Objective:
Reproduce the rows below verbatim, from the first one through the line containing "click(x=598, y=249)", inclusive, and omit the pictures from your reproduction.
----- Information shown
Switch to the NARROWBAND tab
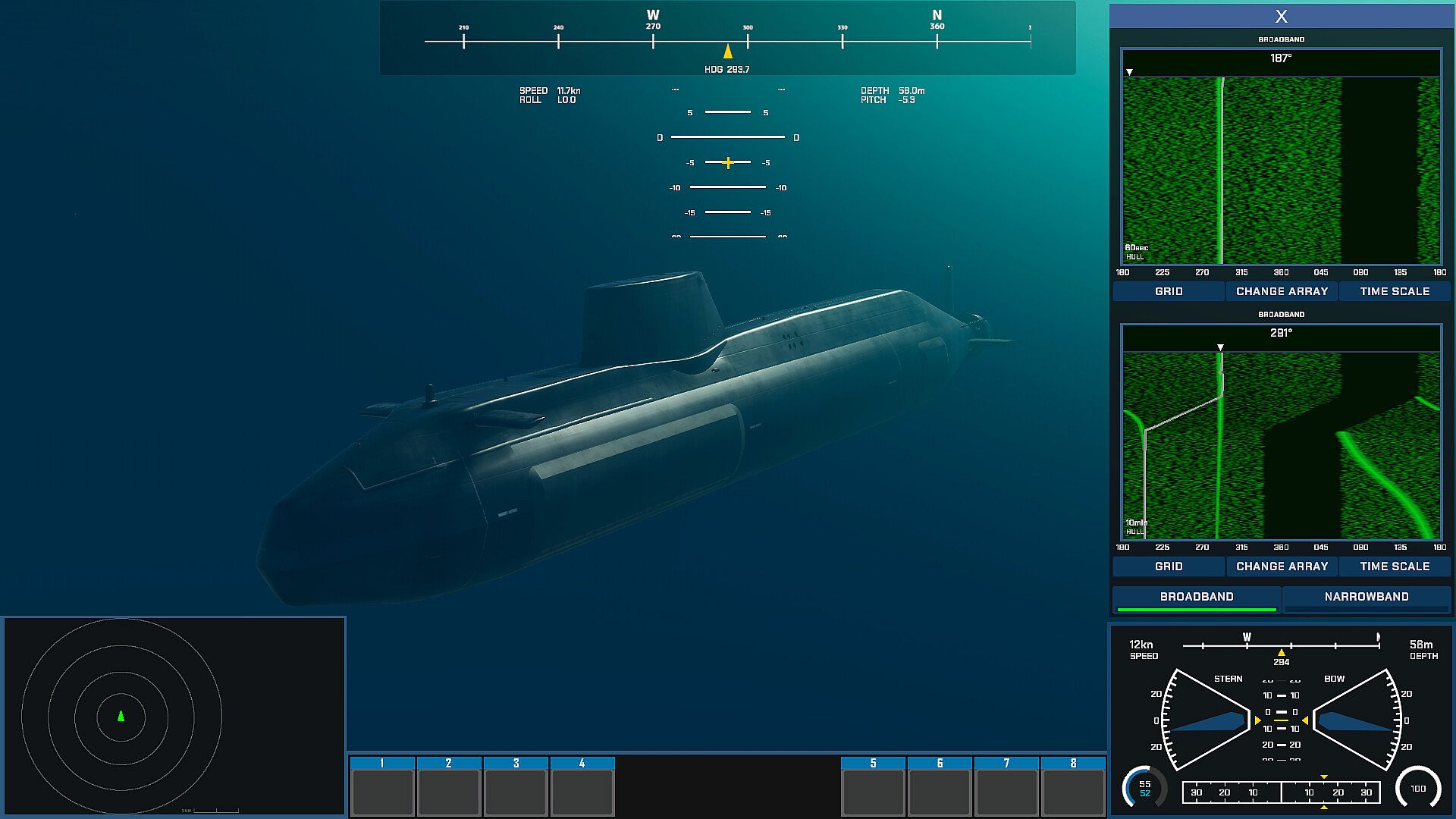 1366,597
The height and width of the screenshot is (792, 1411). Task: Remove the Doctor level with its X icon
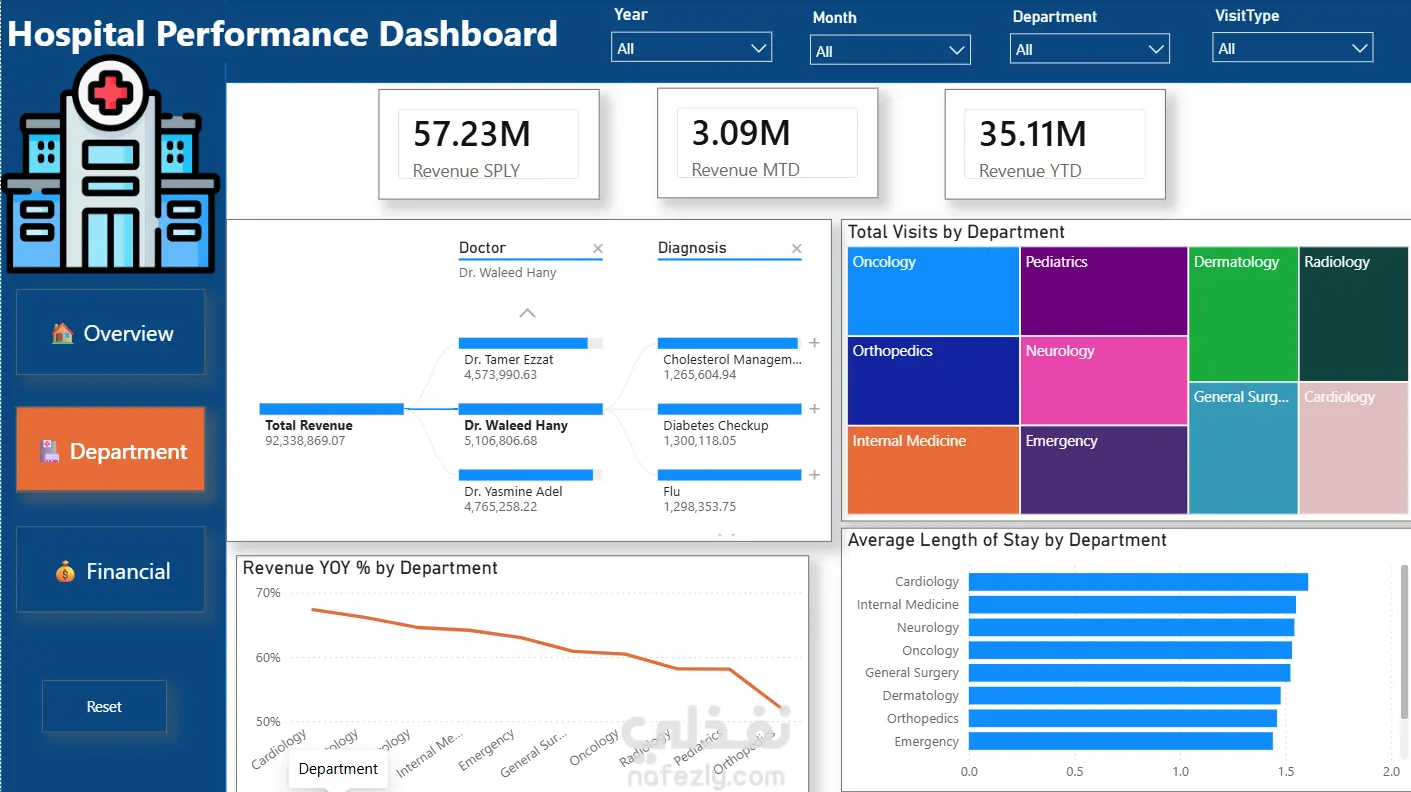click(x=598, y=249)
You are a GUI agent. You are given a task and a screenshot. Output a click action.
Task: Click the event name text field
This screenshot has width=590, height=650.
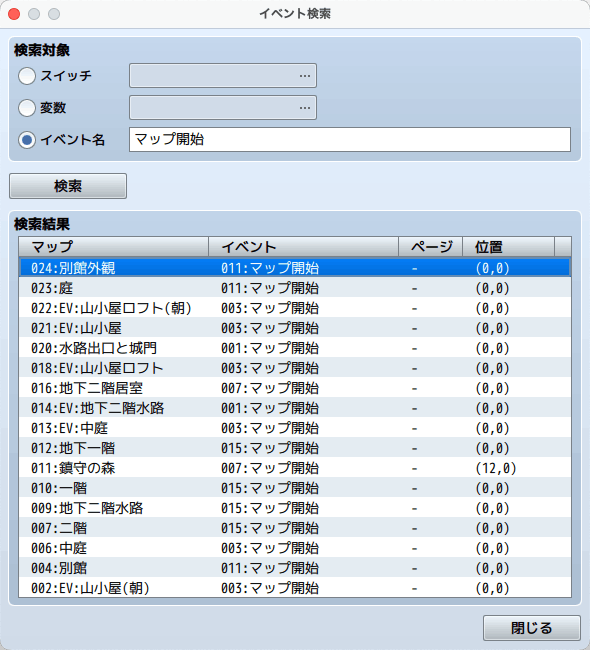pos(350,139)
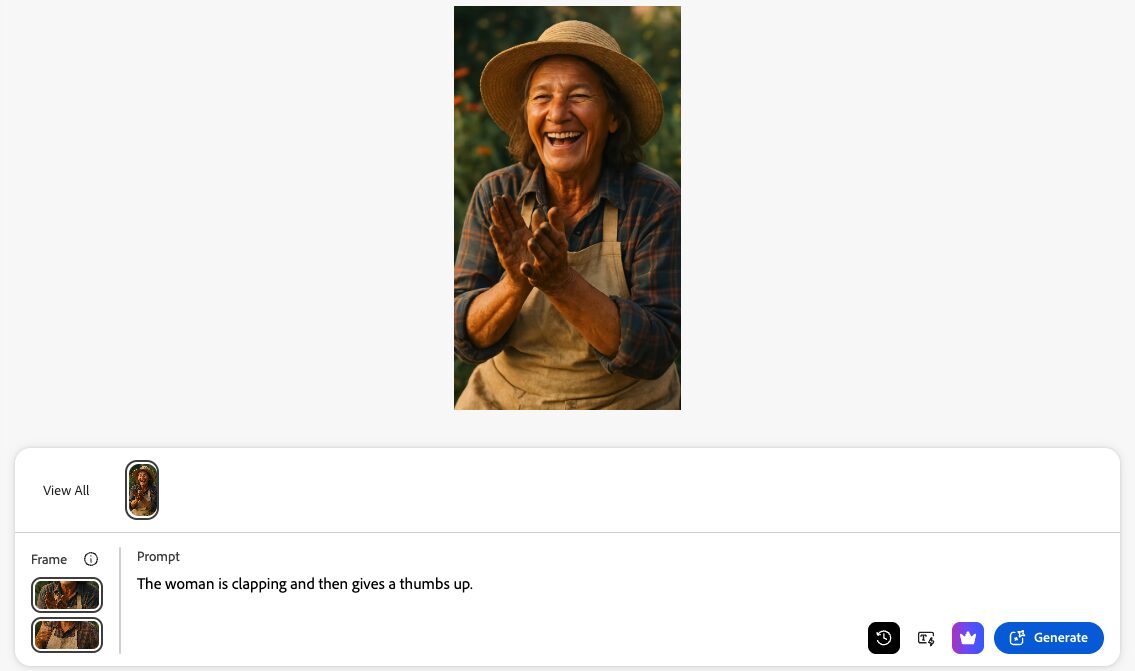Click the Prompt label above the text
Image resolution: width=1135 pixels, height=671 pixels.
click(x=158, y=557)
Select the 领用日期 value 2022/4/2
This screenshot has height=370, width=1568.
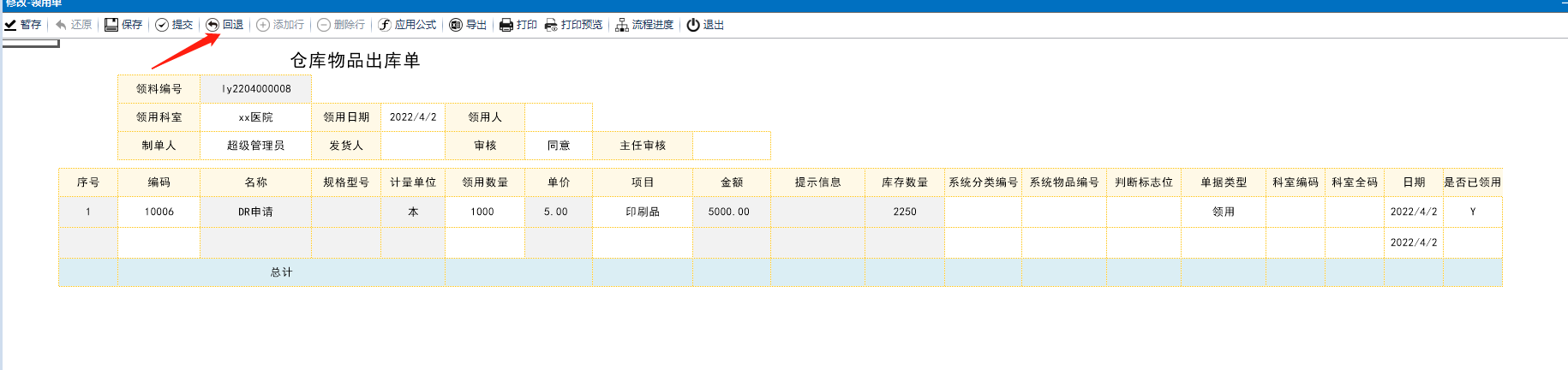click(412, 117)
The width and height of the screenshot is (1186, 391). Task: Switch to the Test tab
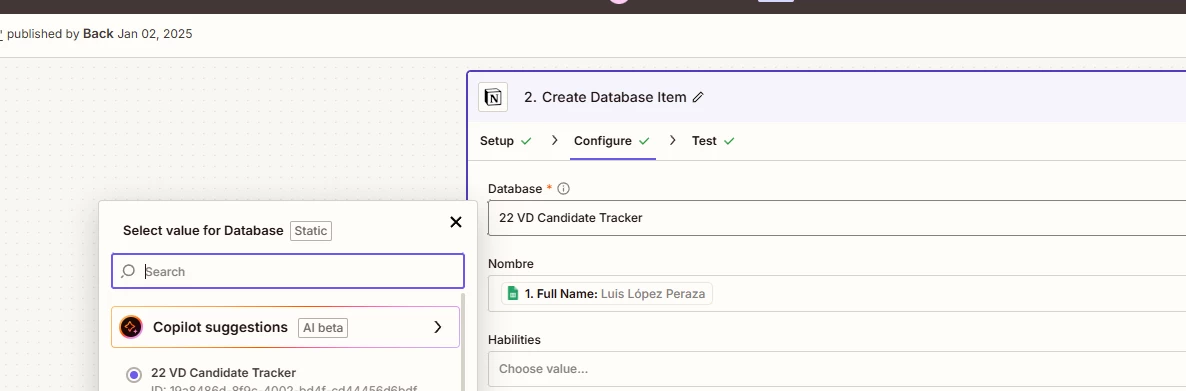713,141
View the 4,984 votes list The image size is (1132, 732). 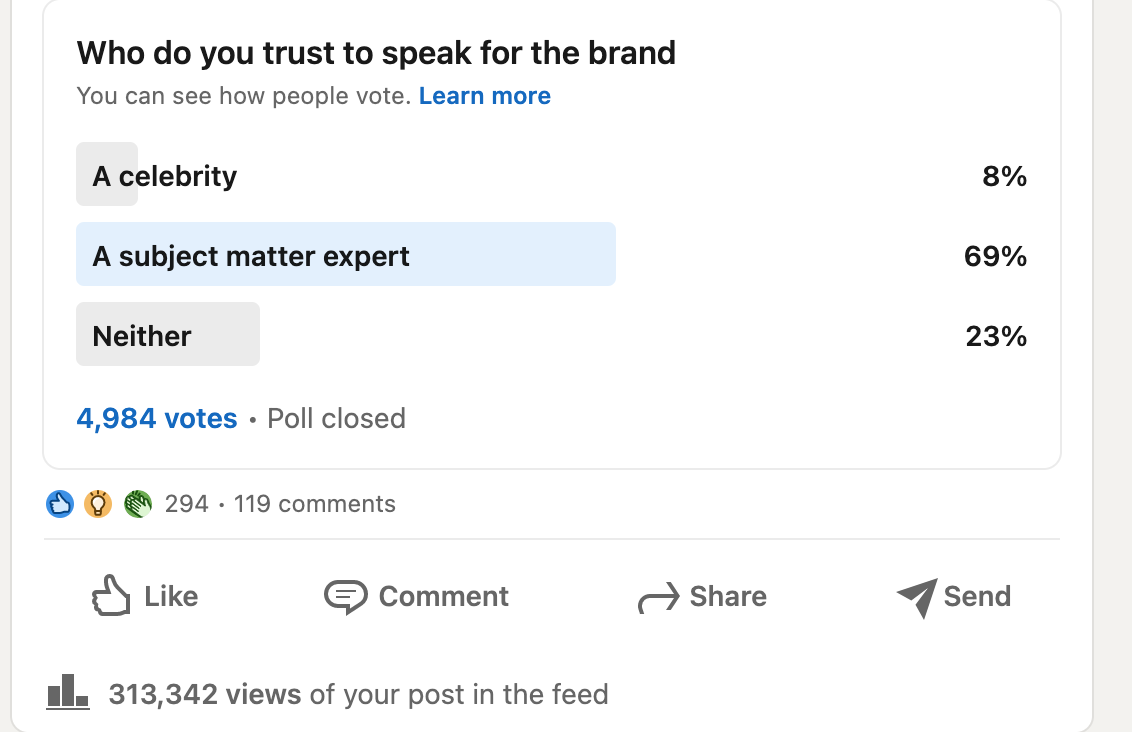157,418
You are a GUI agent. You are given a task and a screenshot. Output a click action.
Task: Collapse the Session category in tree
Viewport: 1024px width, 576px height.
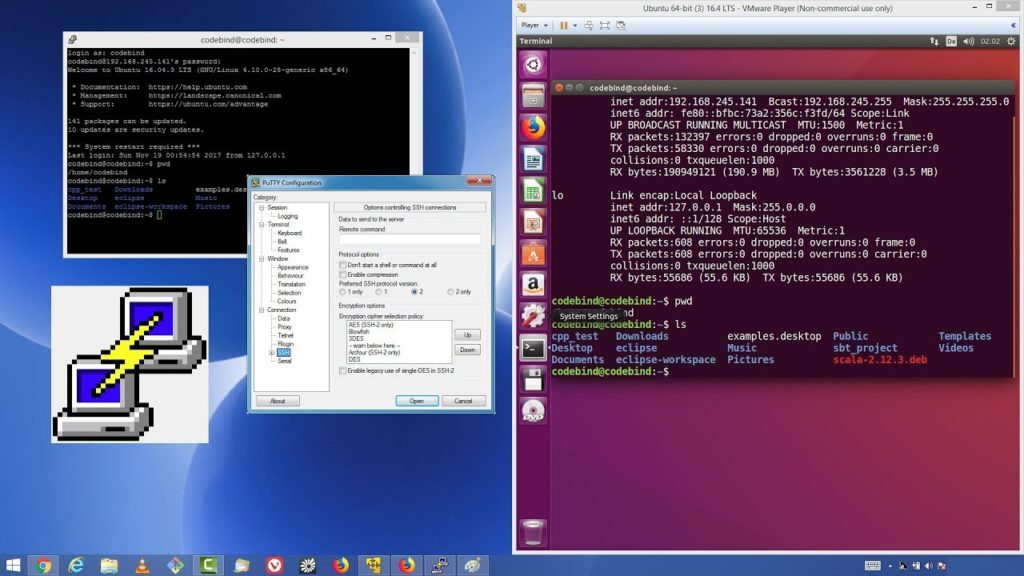[x=261, y=208]
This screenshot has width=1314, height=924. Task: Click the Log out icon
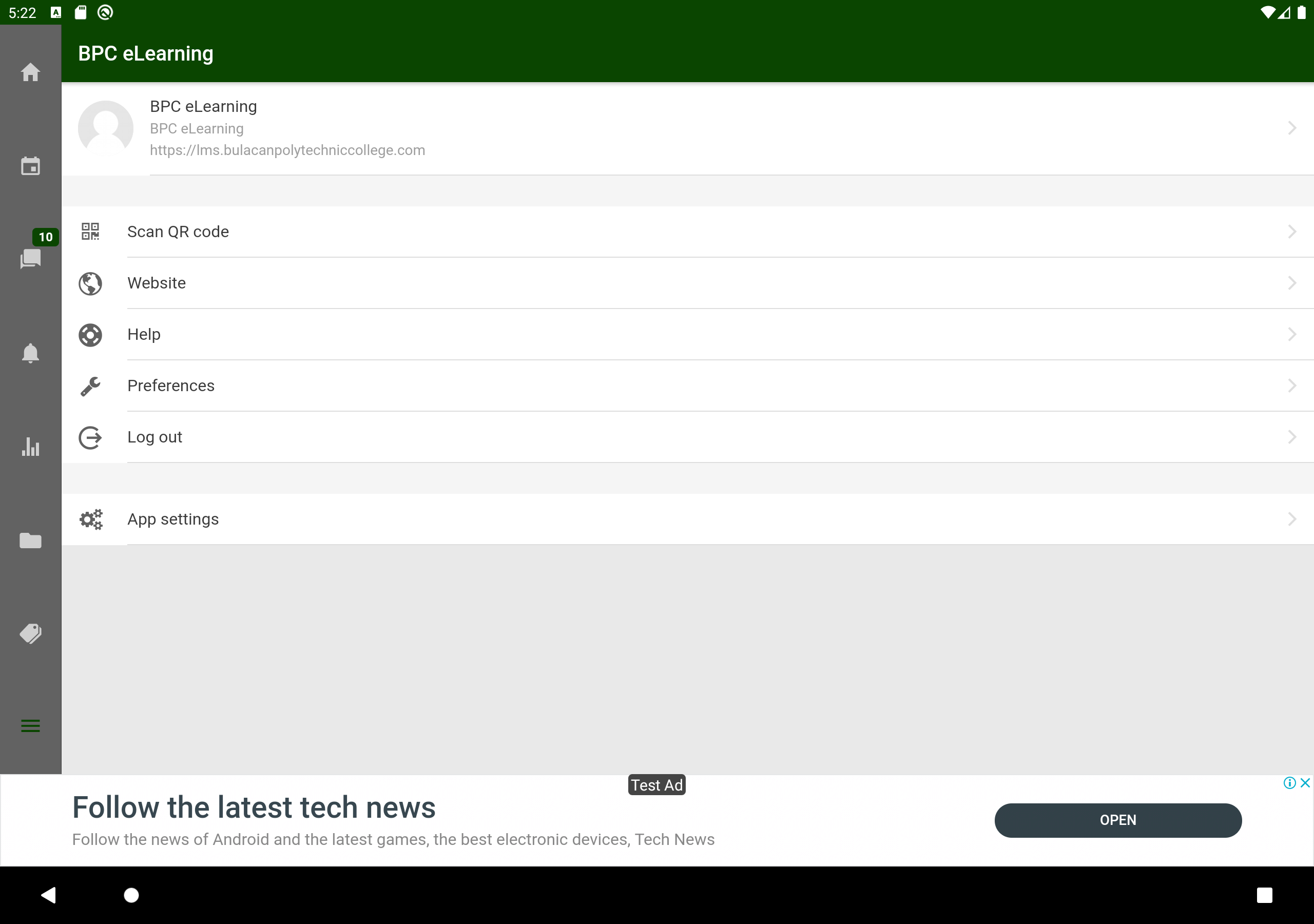click(x=90, y=437)
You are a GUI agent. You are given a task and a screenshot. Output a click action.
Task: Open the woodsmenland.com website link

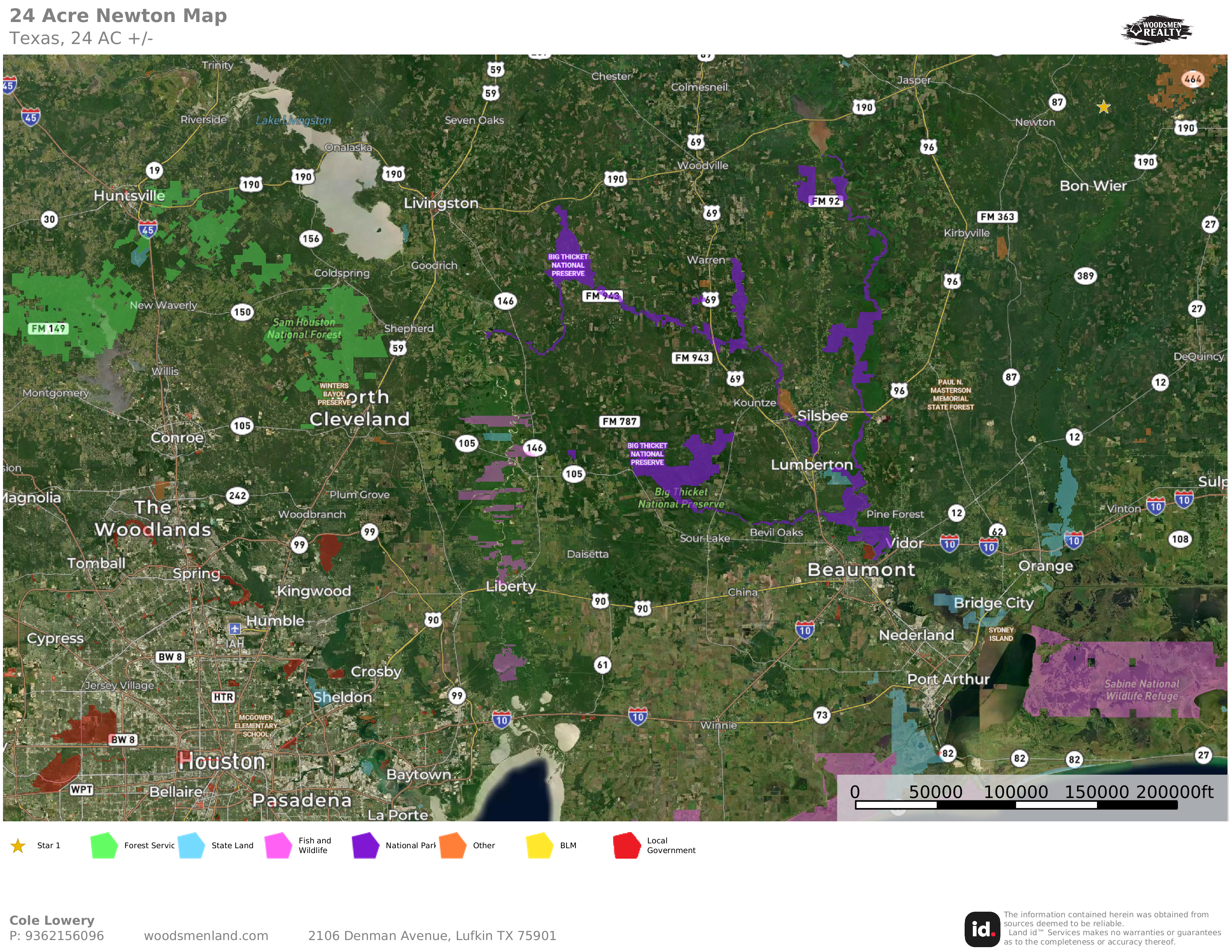click(206, 936)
----------
In response:
Switch to the NARROWBAND tab
 1366,597
The height and width of the screenshot is (792, 1411). Task: Remove the Doctor level with its X icon
click(x=598, y=249)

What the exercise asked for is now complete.